Now for the interesting part: applying our steering vector during text generation:

def generate_with_steering(prompt, steering_vector, layer_idx=-1, alpha=1.0, max_length=100):
    """Generate text with steering vector applied at the specified layer."""
    inputs = tokenizer(prompt, return_tensors="pt").to(device)
    input_ids = inputs.input_ids
    
    # Function to modify hidden states during generation
    def steering_hook(module, input_states, output_states):
        # Apply steering to the hidden states
        modified_states = output_states[0] + alpha * steering_vector.unsqueeze(0).unsqueeze(0)
        return (modified_states,) + output_states[1:]
    
    # Register the hook
    target_layer = model.model.layers[layer_idx]
    hook = target_layer.register_forward_hook(steering_hook)
    
    # Generate text
    output_ids = model.generate(
        input_ids,
        max_length=max_length,
        num_return_sequences=1,
        temperature=0.7,
        top_p=0.9,
    )
    
    # Remove the hook
    hook.remove()
    
    # Decode the output
    output_text = tokenizer.decode(output_ids[0], skip_special_tokens=True)
    return output_text

Let’s test it with different steering intensities:

prompt = "I need your feedback on my project proposal. "

# Generate with different steering intensities
print("Without steering:")
print(tokenizer.decode(model.generate(
    tokenizer(prompt, return_tensors="pt").to(device).input_ids,
    max_length=100,
    num_return_sequences=1,
    temperature=0.7,
    top_p=0.9,
)[0], skip_special_tokens=True))
print("\n" + "-"*50 + "\n")

print("With polite steering (alpha=2.0):")
print(generate_with_steering(prompt, steering_vector, alpha=2.0))
print("\n" + "-"*50 + "\n")

print("With direct steering (alpha=-2.0):")
print(generate_with_steering(prompt, steering_vector, alpha=-2.0))

As with many ML techniques, there are some gotchas to be aware of:

  1. Layer Selection: Different layers in the model encode different types of information. Experiment with applying steering vectors to different layers to see what works best for your use case. For politeness steering, I’ve found that later layers tend to work better as they capture more high-level semantic features.

  2. Alpha Calibration: The steering intensity (alpha) needs careful tuning. Too high, and your outputs become exaggerated or unnatural; too low, and the effect is negligible. For politeness, an overly high alpha might result in excessively formal or obsequious text.

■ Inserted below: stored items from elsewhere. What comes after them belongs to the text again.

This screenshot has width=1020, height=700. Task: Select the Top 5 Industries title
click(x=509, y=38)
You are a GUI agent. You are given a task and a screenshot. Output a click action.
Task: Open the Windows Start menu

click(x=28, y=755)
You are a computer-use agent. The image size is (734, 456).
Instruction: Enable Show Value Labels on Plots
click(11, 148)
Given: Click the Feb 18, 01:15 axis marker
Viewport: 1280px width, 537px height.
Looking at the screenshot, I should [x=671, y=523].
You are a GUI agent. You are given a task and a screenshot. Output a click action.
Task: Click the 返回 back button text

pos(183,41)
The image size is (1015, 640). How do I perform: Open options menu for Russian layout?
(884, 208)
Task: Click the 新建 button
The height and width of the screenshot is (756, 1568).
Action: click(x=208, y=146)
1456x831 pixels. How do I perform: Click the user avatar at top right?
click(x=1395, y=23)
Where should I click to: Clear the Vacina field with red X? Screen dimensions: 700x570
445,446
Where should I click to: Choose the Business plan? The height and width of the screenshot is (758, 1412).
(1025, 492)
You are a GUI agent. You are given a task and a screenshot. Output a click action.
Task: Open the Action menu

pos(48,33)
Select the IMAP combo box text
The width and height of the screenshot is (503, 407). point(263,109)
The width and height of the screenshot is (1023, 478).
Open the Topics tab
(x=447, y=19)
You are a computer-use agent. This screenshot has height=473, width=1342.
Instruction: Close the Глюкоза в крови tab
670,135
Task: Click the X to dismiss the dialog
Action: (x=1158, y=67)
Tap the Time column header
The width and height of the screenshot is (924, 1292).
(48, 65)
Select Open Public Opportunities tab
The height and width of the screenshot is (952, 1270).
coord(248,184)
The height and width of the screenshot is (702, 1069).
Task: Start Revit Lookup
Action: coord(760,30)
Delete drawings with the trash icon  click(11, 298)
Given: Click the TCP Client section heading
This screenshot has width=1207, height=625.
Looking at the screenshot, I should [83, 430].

  3. Example Quality: The quality of your steering vector depends on how well your examples represent the attributes you’re trying to capture. For our politeness vector, we used examples that clearly contrast direct commands with polite requests, avoiding confounding factors like differences in content or length.

  4. Vector Stability: The stability of your steering vector may vary depending on the size of your example set. More examples generally lead to more stable vectors. I recommend at least 5-10 examples for each end of the spectrum you’re trying to capture.

  5. Model Compatibility: This approach should work for Llama-3, but may need adjustments for other architectures.

Beyond politeness steering, you can create vectors for a wide range of attributes:

  • Helpfulness vs. brevity
  • Creative vs. analytical
  • Domain-specific expertise (e.g., medical, legal, technical)
  • Different writing styles or tones
  • Emotional attributes (empathetic, enthusiastic, neutral)

You can even combine multiple steering vectors with different weights to achieve more nuanced control over the model’s outputs. For example, you might want a response that’s both polite and technical, or direct but creative.